Adding Sex to the Mix

OvertorneaThe Municipality of Övertorneå in the northeast of Sweden saw its already small population decrease by 10 percent in just ten years: from 5,299 to merely 4,711 people. Worried that this trend will go on until the local population is decimated, local councilor Per-Erik Muskos made an interesting proposal earlier this year. He urged the municipal council to give a one-hour paid leave per week to the municipal workers – about 550 people in all – to go home and have sex with their partners.

To make matters more practical, Muskos didn’t suggest adding this perk on top of all the other benefits. His idea was to allow those who are not interested in pursuing sports activities to instead use this hour, which is already paid for, to have sex with their other halves. To back up this idea, Muskos stated that sex by itself is already a form of exercise, so the difference wouldn’t be that big. He also cited research that suggests tremendous positive effects sex can have on a person’s well-being.

Muskos sees this as another measure that would help prevent fertility rates from going down any further. According to him, maintaining regular sexual relationships between two spouses would bring more happiness to marriages. When marital life is full of bliss, the decision to procreate comes more easily. Furthermore, some studies have shown that people who spend time with their family on a regular basis tend to be more relaxed and have better focus at work.

He acknowledged that some people may abuse this benefit by claiming they’ve had sex with their partner in order to have an excuse to work one hour less each week. While waiting for his motion to be voted on by the members of the Town Council, Muskos said that the ultimate decision would boil down to how much trust councilors have in the municipal workers. To his advantage, a country-by-country survey has placed Sweden among the top 5 countries based on mutual trust between people.

No Sex during the Working Hours

In May 2017, all 31 members of the Town Council met to vote on Muskos’ proposal. Their decision to not allow paid sex leave for municipal workers was almost unanimous. They explained it by claiming that they don’t want to interfere in people’s private lives and added, somewhat cynically, that if “sexual excursions” were to be subsidized, the same would apply to activities such as cleaning and gardening.

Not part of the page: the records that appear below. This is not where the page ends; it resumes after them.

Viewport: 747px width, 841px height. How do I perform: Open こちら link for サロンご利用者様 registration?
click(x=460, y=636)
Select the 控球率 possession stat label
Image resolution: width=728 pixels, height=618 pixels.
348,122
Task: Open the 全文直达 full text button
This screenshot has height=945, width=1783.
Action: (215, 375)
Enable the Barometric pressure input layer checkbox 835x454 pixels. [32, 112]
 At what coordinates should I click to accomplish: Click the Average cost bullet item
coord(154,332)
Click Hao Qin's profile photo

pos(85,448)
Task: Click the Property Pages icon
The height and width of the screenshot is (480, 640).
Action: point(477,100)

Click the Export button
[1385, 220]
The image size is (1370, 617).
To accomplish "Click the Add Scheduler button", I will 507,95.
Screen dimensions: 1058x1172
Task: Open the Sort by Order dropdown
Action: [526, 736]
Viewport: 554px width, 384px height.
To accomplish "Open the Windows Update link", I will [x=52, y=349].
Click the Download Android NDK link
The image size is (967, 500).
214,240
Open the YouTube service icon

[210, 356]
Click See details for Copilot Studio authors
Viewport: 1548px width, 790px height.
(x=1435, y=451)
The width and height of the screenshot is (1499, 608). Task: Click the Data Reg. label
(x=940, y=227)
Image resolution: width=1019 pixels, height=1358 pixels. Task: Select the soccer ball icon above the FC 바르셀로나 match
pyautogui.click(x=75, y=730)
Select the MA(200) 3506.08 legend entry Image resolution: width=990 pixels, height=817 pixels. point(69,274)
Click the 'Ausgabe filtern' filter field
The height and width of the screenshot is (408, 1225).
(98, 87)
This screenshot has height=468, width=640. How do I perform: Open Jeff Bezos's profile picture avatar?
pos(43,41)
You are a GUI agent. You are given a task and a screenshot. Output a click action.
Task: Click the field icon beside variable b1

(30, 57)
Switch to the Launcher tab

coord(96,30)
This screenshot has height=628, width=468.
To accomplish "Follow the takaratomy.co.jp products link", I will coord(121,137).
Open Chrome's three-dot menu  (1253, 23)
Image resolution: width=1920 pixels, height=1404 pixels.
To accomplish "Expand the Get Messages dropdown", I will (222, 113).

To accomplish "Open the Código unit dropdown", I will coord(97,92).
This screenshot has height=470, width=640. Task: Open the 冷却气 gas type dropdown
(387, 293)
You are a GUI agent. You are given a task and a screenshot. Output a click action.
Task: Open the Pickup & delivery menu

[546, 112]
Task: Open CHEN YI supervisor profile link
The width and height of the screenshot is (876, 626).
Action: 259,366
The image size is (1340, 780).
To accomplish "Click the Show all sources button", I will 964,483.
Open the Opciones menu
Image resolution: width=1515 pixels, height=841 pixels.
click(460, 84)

In the end, it turns out even something as integral to our well-being as sex can serve as a backdrop for political games. Muskos is a left-wing politician, whereas the majority of the councilors are from a rival right-wing party. There’s a silver lining to all of this, however: the Mayor of Övertorneå noted that people have started to discuss sexual matters more openly as a result of this initiative. Whether similar motions will be introduced in other towns and countries remains to be seen.